Quelques gestes permettent de limiter les piqûres :

  • porter des vêtements couvrants et amples, particulièrement en fin de journée et la nuit ;
  • utiliser des moustiquaires aux fenêtres et aux portes ;
  • utiliser, si nécessaire, des répulsifs sur les zones de peau découvertes, en suivant les recommandations du pharmacien ;
  • limiter les eaux stagnantes autour du domicile, dans lesquelles les moustiques peuvent se développer : vider régulièrement les récipients, seaux et arrosoirs, couvrir les réserves d’eau, etc.

La lutte contre le moustique Culex est différente de celle menée contre le moustique tigre.

Dans le contexte actuel, un traitement de lutte antivectorielle par insecticides n’est pas recommandé. La réponse repose prioritairement sur la surveillance, la détection précoce des cas, la prévention des piqûres et la réduction des gîtes larvaires lorsque cela est pertinent.

L’ARS appelle à la vigilance

La détection de ces premiers cas humains autochtones en Pays de la Loire est un signal de circulation locale active du virus qui justifie une vigilance renforcée, notamment de la part des professionnels de santé.

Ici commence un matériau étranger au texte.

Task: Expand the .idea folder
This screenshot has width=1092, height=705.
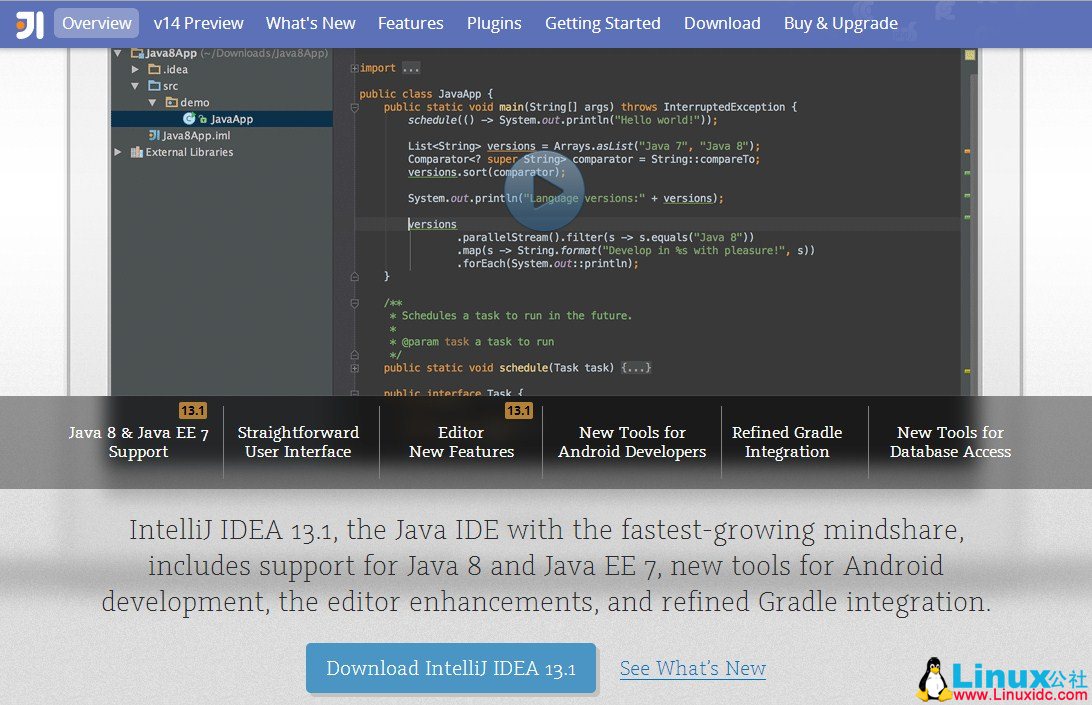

L’ARS Pays de la Loire poursuit la surveillance de la situation en lien avec Santé publique France, le Centre national de référence des arbovirus, les services de l’État concernés et les acteurs de la santé animale.

Pour la population, les mesures essentielles restent la prévention des piqûres de moustiques et la consultation d’un professionnel de santé en cas de symptômes évocateurs, particulièrement en présence de signes neurologiques.